The post 9/11 United States had turned Bin Laden into a bogeyman and a Science Fiction novel about a leader in his mold leading a new Caliphate was not an easy sell. In an interview by Cat Rambo on the SFWA website, Spinrad said "Osama the Gun is currently politically, socially, psychologically and spiritually important, for the same reasons that it has been rejected by so many American publishers, which The Iron Dream never was, why one rejection letter, foaming at the mouth, declared that no American publisher would touch it."

The Patriot Act and the quick jump by some on the left to call revenge was strange to watch for those of us political radicals who watched 9/11. America in the wake of the attacks is off-Camera for this novel but the push and pull between these two cultures that are worlds apart is represented in this story.

This is expressed well on page 37 of the Wildside edition "The famous victory of 9/11. A few Jihadis transformed the most admired nation in the world into the most hated, most dangerous model of democracy, arch-enemy of Koranic Islam rule, into what is considered by the world a paranoiac police state, the face of the so-called City on the Hill into that of the Great Satan. Not bad for a single Thunderbolt from the holy warriors of Allah, Osama"

It is clear that this novel is a reaction to the hysteria of the media Bogeyman the War on Terror had turned Bin Laden into. Spinrad imagines a more successful Al- Qaeda that manages to use Pakistan's nuclear weapons to create a caliphate that stretches across a large swath of the middle east and Asia. Our point of view character is Osama one of many young boys in the new Caliphate named for the infamous terrorist. This Osama is sent to France as an agent of his government and becomes famous for a series of attacks around Paris.

His government disavows him but he sneaks back into the country and learns that he has become a folk hero. He goes on to lead a revolution in Nigeria against American forces protecting oil in that country. It is hard to talk about the political nature of the novel without spoilers for the final act. It is not a huge spoiler to say the Caliphate and America end up in another war.

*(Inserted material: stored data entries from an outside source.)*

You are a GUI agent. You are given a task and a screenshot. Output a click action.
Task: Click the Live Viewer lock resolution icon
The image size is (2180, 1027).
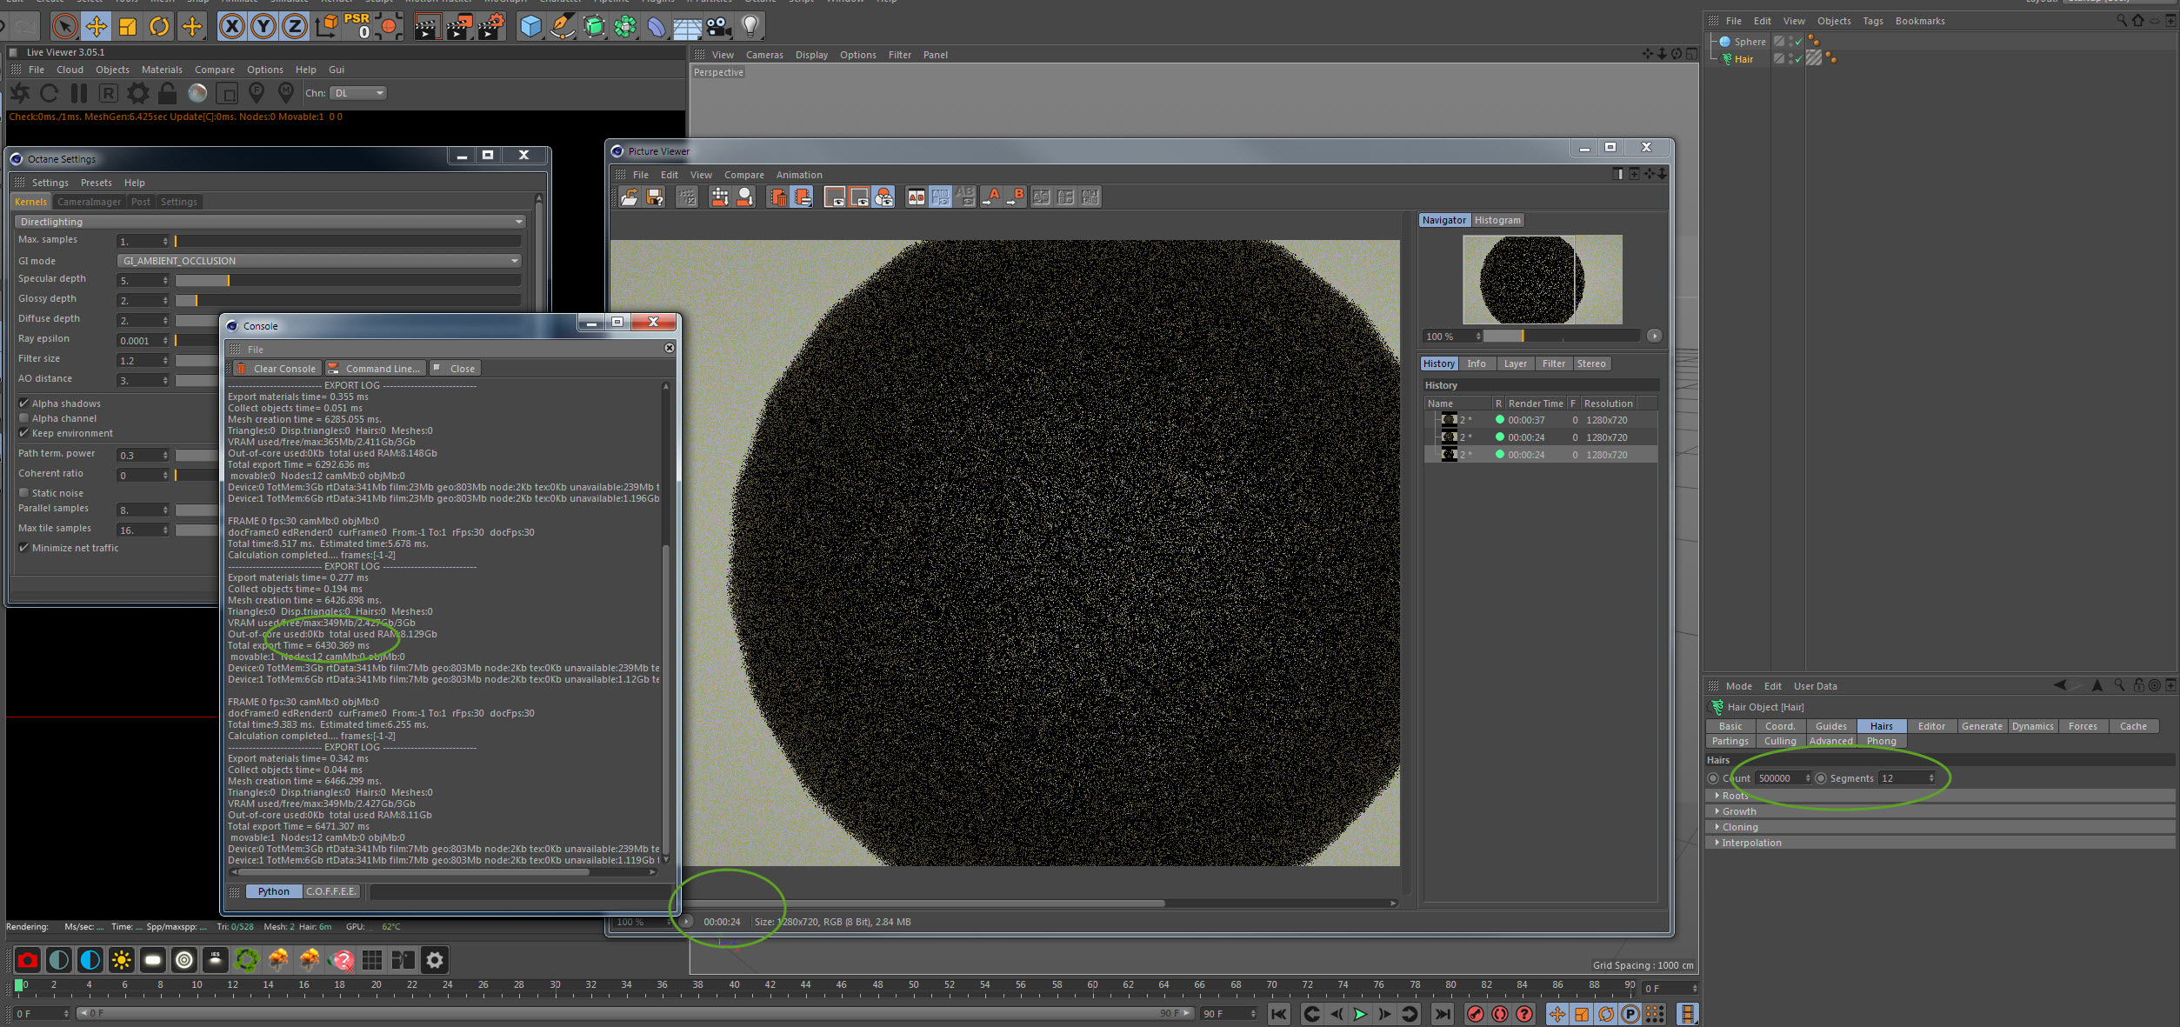[x=168, y=93]
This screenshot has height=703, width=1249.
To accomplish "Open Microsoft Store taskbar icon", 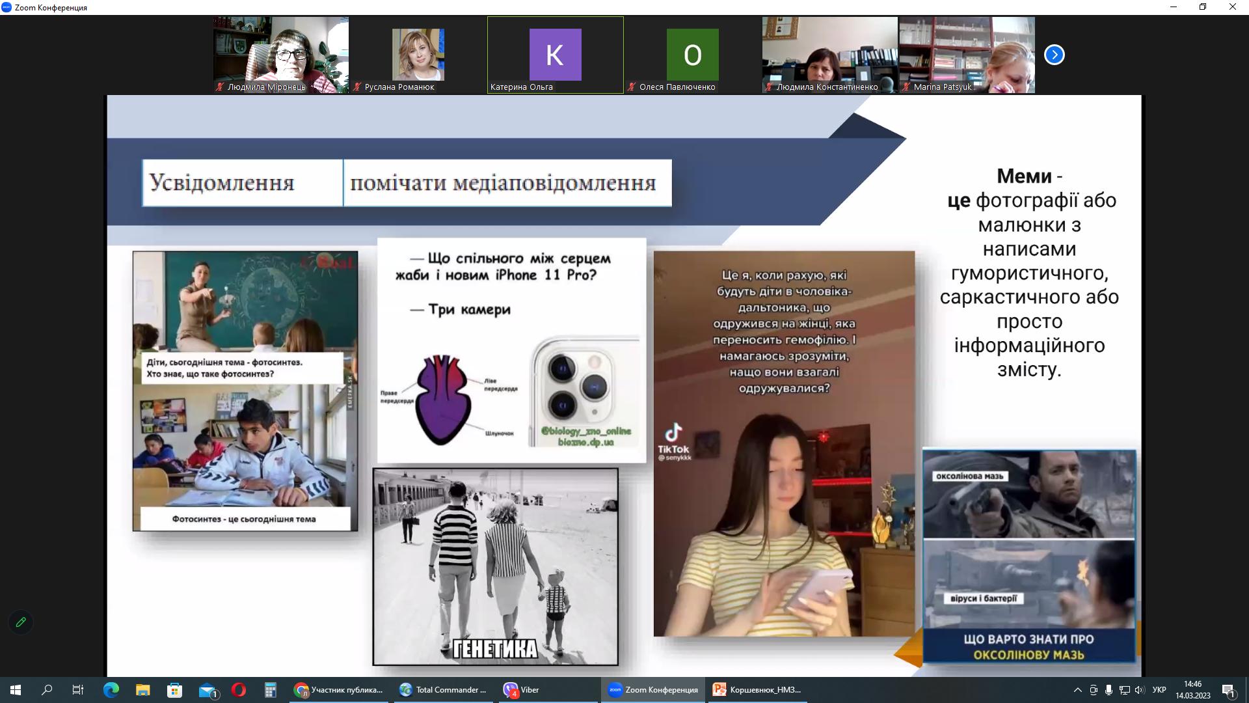I will [x=174, y=689].
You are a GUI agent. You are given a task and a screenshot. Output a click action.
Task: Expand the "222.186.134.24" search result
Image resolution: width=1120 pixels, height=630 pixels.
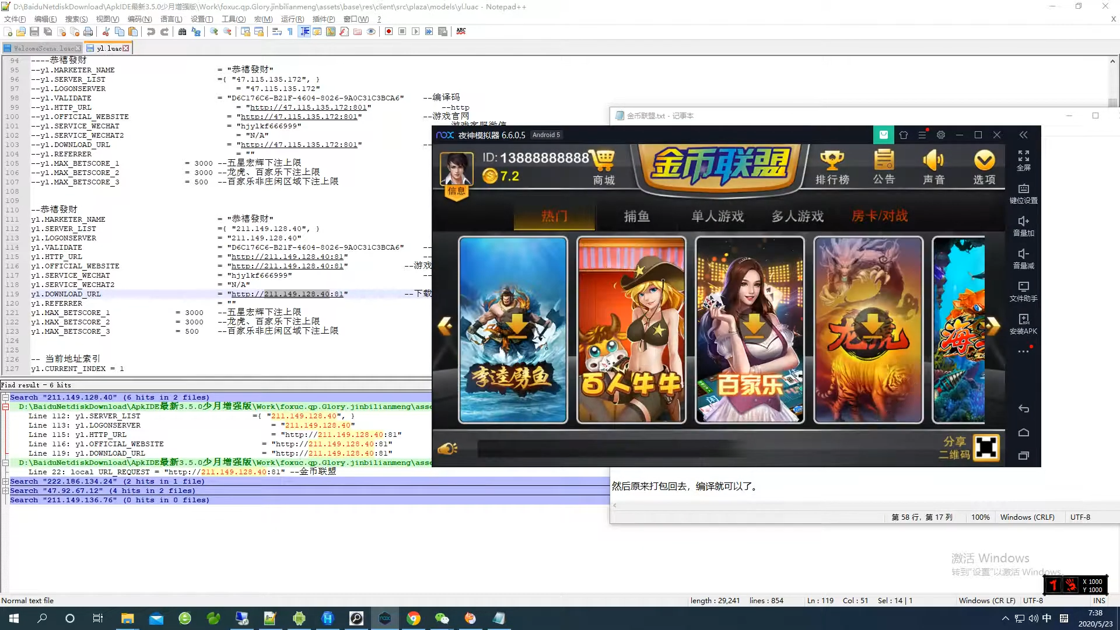5,481
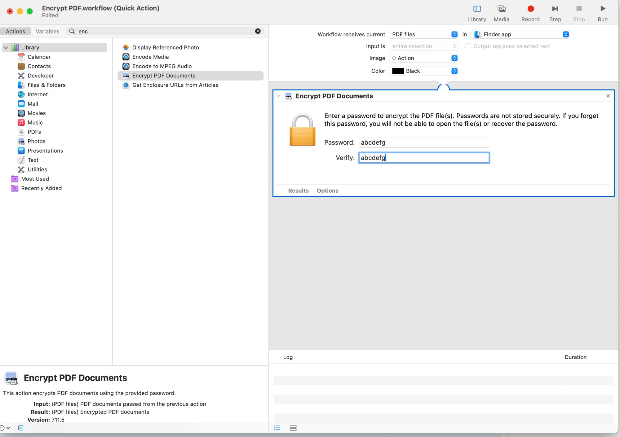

Osama the Gun’s response to that war presents an interesting alternative to opposing America’s mighty war machine.


When I interviewed Norman Spinrad for the Dickheads Podcast he said described this book as Sympathy for the Devil. I think it was clear that Spinrad saw that there was a narrative missing. That people were not thinking about the motivations of jihadists. It is impossible to understand that global conflict otherwise. While the speculative elements are light in the way of robotic armies something that has come true in a real sense with drones. We are not to the robot tank level of the novel but none the less. This is light Sci-fi that gets it speculative elements mostly from creating a fictional Caliphate.

Osama the Gun is an important novel, and in that sense underrated. I would go to the level of a masterpiece as there were plenty of points and messages I think were left just beyond the text. While I think the intended message is clear this novel is dated in the sense that it was written before the rise of Isis. I feel there is another story there.

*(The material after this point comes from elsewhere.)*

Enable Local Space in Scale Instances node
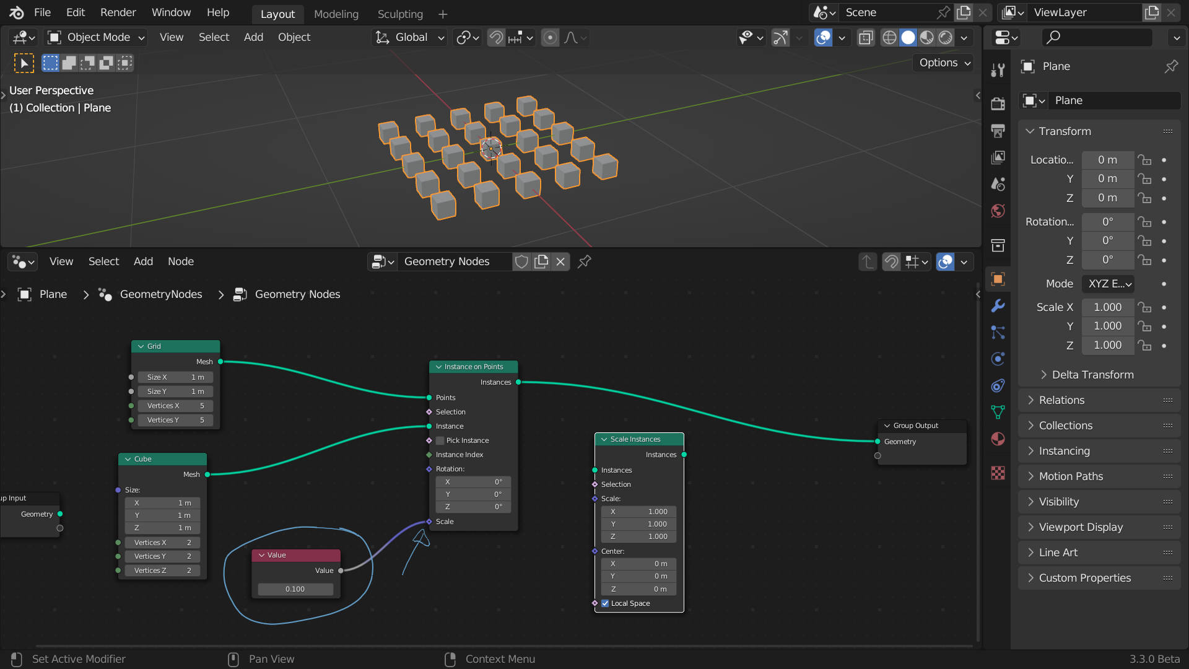Image resolution: width=1189 pixels, height=669 pixels. (605, 603)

It has been compared a few times to the Iron Dream but I think is just in the jaw-dropping audacity of the subject. Osama The Gun is written to present an unpopular point of view but unlike Iron Dream, it was not conceived to be terrible. When writing as Hitler Spinrad was mocking the sword and sorcery novel thus that book is almost unreadable.

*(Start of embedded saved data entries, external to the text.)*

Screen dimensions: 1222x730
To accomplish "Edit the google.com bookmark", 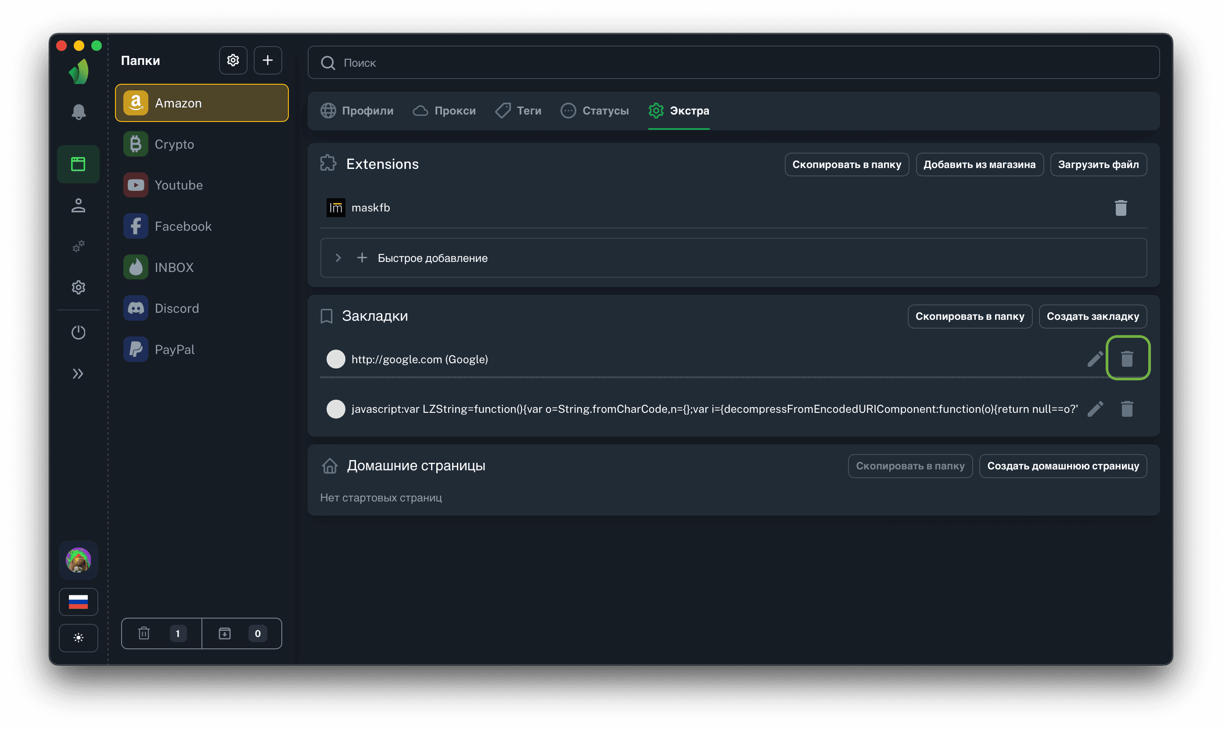I will pyautogui.click(x=1095, y=359).

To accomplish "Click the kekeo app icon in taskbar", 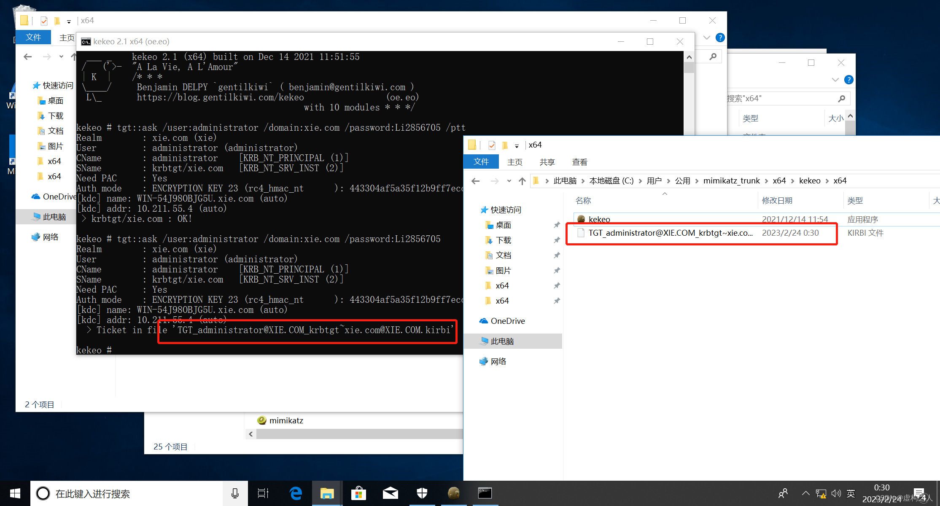I will tap(453, 493).
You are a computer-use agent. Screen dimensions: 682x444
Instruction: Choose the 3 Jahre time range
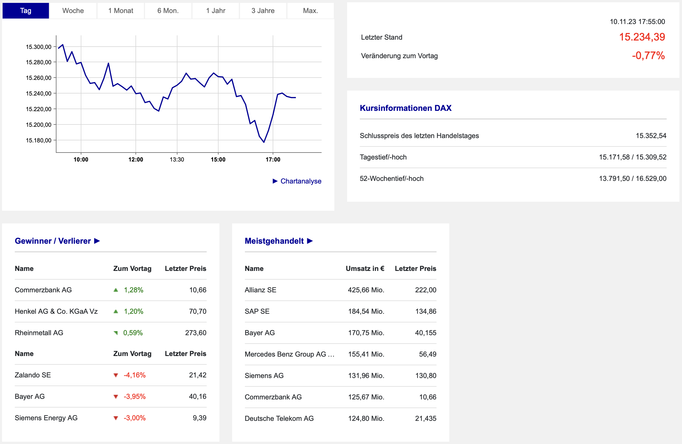click(263, 11)
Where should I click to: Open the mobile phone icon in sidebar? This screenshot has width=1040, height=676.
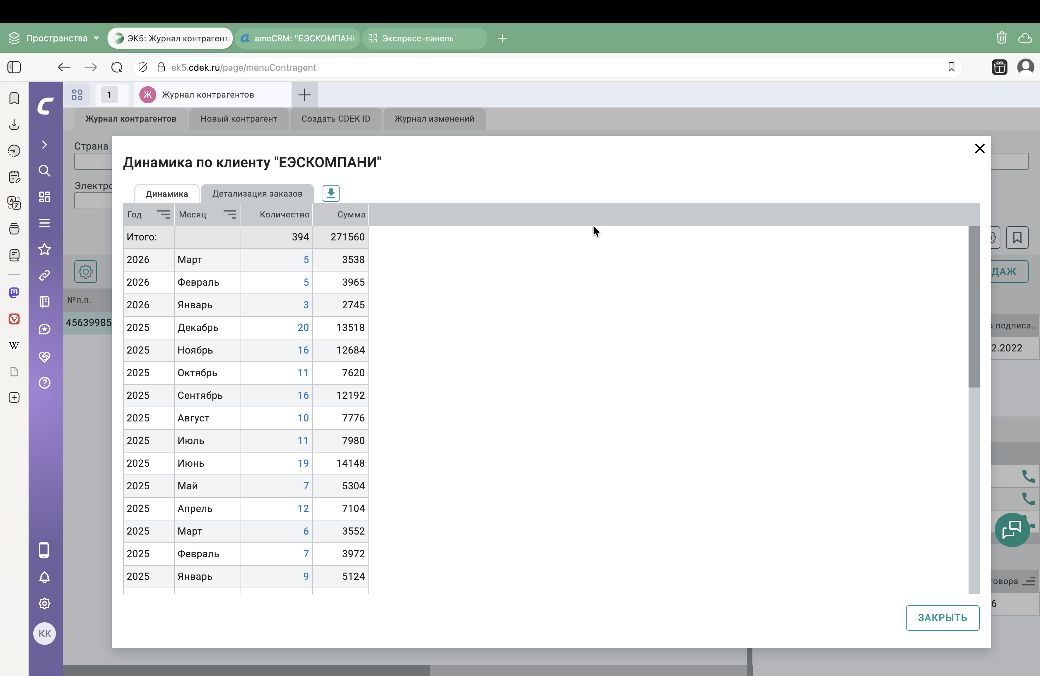coord(44,550)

Interestingly enough Spinrad just appeared to early, mainstream publishers have done the War on Terror in Science Fiction since from hardcover releases of Matt Ruff’s The Mirage and Omar El-Akkad’s American War. Israeli author Lave Tidhir also went on to release Osama to wide acclaim. I am working my way through the last two so how this novel fits in the overall Science fiction reaction to the War on Terror remains to be seen.

As a stand-alone, I think it should be read but it is far from my favorite Spinrad. The man has a shelf of masterpieces and unique works of speculative fiction so being down on my list of Spinrad books is far from an insult. Bottomline Spinrad is important, this book is important.